Since the HITECH Act came into force in 2009, the Department of Health and Human Services’ Office for Civil Rights (OCR) has been publishing data breach summaries on its website. The website lists brief details of the type of data breach experienced by HIPAA-covered entities with information such as the cause of the breach, the devices that were involved, the number of individuals affected and the name of the company that experienced the data breach.
HITECH requires OCR to publish breach summaries; however, this element of HITECH has been criticized recently. While some privacy proponents suggest that the site does not go into enough detail on the breach and provides little useful information for the general public, others claim the permanent listing of breached entities on the site is unfair.
For example, if a covered entity experiences a data breach through no fault of its own, should a permanent record of that breach be listed on the portal? If a system is hacked, even though the covered entity had all appropriate protections in place, or a ransomware incident is experienced as the result of the actions of a single employee, should the breach remain on the portal forever? Rep. Michael Burgess, M.D., R-Texas believes the breach portal listings are “unnecessarily punitive,” and has voiced his concerns at a recent government hearing on cybersecurity.

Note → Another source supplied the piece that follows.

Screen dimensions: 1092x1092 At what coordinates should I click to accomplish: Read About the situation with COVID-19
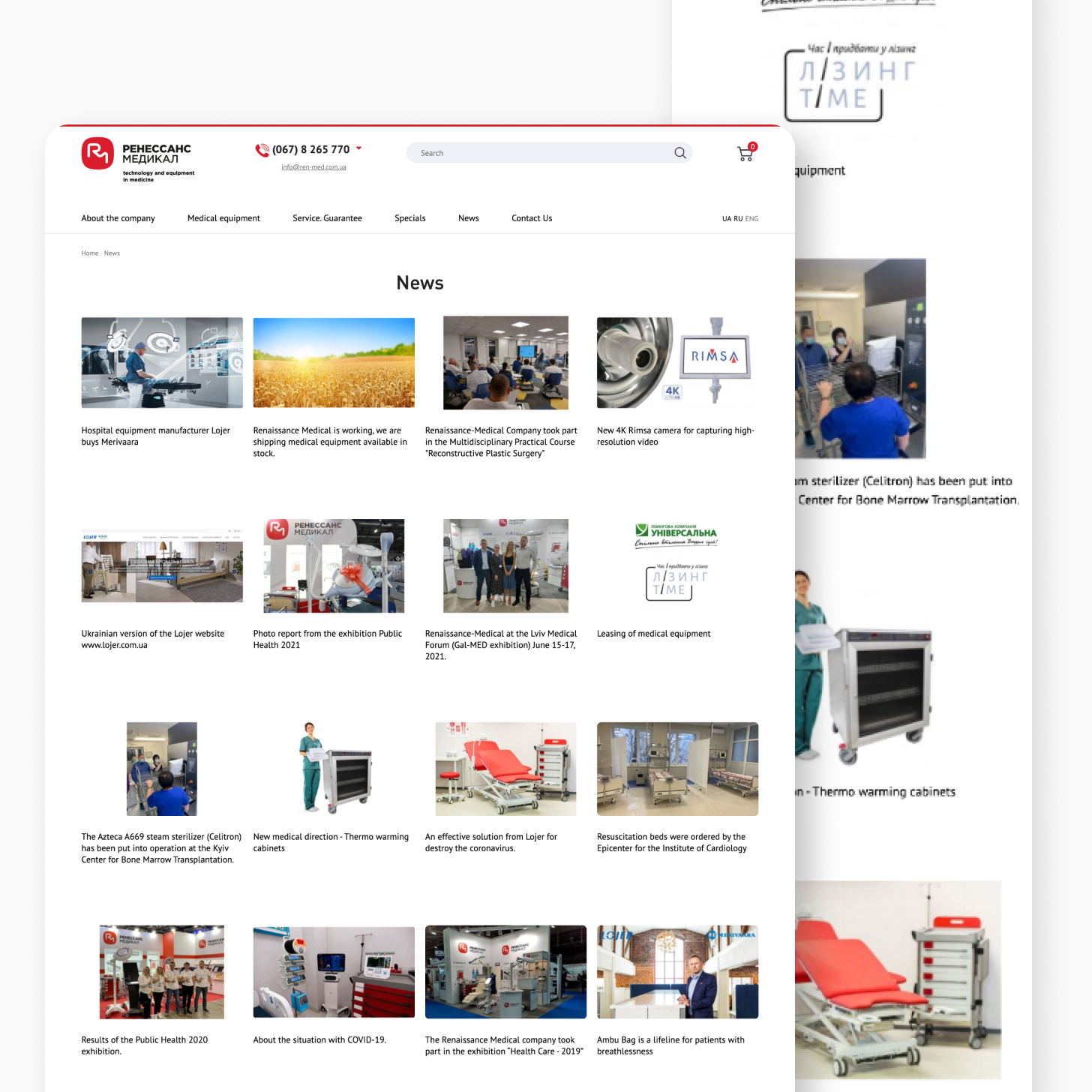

It was also suggested that this approach may even impede threat sharing, as healthcare organizations may be reluctant to report breaches – ransomware incidents for example – fearing an OCR investigation. Burgess said, “I am interested in pursuing solutions that hold hospital systems accountable for maintaining patient privacy without defaming systems that may fall victim to large-scale ransomware attacks, such as WannaCry.”
HHS Secretary Tom Price has confirmed that he is looking into the issue and is taking the matter seriously. Changes to the breach report list could therefore be made.
However, since the breach list is a requirement of HITECH, any changes to the breach portal would likely need to the backing of Congress and certainly if the breach portal list were to be scrapped. That said, some changes could be made without approval from Congress, such as changing the length of time that data breaches are displayed on the site. The HHS also has some control over the information posted on the website.
OCR Director Roger Severino explained that “The website provides an important source of information to the public, but we recognize that the format has become stale and can and should be improved.”
The purpose of the list is to keep the public informed about healthcare data breaches, so any limit on the time a breach report is displayed or any reduction in the information listed on the site has potential to undermine that objective.
There are good arguments on both sides and it is therefore likely that some changes will be made. Only time will tell what those changes will be.